Fife snorted. “I never saw the damn thing. I don’t see it now.” He was regarding Wolfe as anything but a valued associate. “And you had the gall, by God, to put me on your list!”
“It impresses me,” Tinkham said coldly, “as kindergarten stuff.”
“Ah, Colonel,” Wolfe wiggled a finger at him, “but it worked!” He wiggled the finger at the desk. “As General Fife remarked, he doesn’t see it now. It’s gone.”
They all goggled at him. Then, as the implication soaked in, they looked at one another. Currents of startled inquiry, uneasiness, distrust, darted from one pair of eyes to another, here and there, in all directions, crossing, meeting.
Fife barked at Wolfe, “What the hell are you talking about?
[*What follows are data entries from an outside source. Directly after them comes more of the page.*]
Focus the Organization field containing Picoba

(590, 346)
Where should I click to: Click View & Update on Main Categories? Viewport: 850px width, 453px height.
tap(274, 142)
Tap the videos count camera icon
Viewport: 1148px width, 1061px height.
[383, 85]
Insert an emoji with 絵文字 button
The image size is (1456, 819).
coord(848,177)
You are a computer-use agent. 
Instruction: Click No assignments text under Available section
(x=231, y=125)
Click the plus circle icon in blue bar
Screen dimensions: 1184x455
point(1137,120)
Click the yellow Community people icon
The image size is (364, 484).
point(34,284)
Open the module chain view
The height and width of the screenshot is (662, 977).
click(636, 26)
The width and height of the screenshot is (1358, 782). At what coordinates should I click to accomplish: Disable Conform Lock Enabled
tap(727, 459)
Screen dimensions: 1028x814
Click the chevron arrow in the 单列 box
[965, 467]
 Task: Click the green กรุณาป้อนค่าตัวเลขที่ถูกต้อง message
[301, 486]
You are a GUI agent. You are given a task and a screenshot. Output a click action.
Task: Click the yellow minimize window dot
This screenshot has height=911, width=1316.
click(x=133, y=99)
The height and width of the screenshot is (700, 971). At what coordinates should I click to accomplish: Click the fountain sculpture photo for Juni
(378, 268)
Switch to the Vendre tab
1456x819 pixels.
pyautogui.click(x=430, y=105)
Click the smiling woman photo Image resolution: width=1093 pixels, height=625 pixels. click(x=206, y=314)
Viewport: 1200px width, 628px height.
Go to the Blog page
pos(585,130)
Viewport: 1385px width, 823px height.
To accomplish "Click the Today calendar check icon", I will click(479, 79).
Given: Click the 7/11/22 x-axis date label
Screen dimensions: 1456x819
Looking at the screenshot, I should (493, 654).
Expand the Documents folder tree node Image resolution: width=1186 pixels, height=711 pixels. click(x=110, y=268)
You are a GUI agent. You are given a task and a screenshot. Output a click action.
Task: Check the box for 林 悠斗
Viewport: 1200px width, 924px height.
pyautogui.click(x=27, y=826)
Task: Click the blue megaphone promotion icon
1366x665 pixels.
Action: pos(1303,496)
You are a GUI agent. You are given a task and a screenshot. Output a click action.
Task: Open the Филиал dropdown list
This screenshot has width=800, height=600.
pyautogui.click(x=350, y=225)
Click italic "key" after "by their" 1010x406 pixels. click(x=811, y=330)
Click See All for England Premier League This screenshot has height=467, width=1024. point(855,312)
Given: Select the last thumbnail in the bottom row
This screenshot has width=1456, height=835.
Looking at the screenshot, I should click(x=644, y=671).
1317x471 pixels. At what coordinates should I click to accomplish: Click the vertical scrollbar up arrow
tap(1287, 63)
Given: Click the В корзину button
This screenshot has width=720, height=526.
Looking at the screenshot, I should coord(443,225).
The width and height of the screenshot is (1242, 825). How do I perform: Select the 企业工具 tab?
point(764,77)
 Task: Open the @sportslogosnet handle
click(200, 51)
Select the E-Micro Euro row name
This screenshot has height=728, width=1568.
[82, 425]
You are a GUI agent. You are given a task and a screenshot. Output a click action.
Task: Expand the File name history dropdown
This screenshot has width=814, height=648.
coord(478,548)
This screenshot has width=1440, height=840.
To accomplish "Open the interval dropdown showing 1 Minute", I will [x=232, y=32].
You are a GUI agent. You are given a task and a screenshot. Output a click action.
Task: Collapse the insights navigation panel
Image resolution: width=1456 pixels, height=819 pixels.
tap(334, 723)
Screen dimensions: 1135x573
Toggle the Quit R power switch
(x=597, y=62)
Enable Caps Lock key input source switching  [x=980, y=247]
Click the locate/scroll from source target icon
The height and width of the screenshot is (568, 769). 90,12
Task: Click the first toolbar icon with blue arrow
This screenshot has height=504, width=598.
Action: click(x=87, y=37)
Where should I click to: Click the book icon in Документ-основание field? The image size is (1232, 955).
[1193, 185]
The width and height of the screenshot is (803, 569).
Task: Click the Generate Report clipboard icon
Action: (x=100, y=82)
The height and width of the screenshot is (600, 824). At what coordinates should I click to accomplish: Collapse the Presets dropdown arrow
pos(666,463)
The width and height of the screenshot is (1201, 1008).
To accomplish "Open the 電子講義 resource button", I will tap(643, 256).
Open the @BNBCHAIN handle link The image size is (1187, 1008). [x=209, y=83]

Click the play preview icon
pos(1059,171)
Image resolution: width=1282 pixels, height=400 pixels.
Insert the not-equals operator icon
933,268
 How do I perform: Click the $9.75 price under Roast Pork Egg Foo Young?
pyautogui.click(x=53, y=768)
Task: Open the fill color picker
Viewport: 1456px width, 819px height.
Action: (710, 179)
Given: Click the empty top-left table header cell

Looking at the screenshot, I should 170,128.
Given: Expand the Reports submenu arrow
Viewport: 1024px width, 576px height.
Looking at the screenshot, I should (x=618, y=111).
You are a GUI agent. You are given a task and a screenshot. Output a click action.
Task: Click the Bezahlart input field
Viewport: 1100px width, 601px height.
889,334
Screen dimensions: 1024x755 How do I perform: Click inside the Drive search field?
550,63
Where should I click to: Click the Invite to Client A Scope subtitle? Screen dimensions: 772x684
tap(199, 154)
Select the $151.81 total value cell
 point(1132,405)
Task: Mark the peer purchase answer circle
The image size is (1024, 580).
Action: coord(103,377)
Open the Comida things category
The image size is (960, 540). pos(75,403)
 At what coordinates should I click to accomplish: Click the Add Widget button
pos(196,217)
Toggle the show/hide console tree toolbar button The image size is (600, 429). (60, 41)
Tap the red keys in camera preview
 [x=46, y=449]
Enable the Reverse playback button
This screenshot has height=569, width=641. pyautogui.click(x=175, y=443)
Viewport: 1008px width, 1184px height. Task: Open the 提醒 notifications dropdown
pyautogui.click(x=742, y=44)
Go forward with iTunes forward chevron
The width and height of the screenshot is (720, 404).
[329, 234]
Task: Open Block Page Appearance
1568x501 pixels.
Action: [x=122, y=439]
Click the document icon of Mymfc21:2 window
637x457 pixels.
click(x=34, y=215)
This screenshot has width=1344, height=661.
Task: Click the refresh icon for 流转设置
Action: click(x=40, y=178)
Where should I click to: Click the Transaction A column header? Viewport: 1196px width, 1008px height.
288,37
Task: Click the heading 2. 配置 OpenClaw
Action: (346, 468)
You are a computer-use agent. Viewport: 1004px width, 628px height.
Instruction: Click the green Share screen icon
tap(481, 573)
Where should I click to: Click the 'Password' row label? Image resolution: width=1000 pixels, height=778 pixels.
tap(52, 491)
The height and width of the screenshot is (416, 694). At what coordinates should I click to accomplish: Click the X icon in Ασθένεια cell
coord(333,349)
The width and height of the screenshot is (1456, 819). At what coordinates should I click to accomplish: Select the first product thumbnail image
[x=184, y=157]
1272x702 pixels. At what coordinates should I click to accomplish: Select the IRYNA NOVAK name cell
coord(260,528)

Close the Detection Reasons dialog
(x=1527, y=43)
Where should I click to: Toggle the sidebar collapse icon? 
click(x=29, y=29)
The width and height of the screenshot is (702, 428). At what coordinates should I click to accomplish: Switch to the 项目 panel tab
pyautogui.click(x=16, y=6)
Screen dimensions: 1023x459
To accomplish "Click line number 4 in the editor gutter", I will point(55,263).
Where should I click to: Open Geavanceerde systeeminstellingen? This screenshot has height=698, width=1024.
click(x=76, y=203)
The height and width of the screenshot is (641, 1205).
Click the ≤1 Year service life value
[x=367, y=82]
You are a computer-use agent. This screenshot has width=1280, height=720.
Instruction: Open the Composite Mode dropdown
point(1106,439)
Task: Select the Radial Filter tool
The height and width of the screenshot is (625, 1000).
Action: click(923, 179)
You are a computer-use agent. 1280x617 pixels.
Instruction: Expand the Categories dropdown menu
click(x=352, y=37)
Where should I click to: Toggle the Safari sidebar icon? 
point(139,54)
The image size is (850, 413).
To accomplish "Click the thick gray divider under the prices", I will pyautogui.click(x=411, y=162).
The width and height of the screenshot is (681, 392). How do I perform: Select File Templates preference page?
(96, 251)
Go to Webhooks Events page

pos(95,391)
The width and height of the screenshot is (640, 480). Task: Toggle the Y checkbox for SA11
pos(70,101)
What are you insinuating?”
“Nothing,” Wolfe said quietly. “I’m merely reporting. I know you gentlemen are on edge, but even so you might let me finish. As I said, Fritz entered to look things over after each of you had been in here ten minutes. And all of you passed the test admirably. Lawson, Tinkham, Fife, Shattuck. But there was another. The last to come was Miss Bruce. She too had her allotted ten minutes. But, gentlemen, she remained for only seven of them! The keyhole of the kitchen door commands a view of the hall. After seven minutes Fritz saw Miss Bruce emerge from the office and depart by the front door. He came in here—and both the envelope and the grenade were gone! Why she took the grenade
I don’t know, unless for the purpose of hurling it through the window at me.”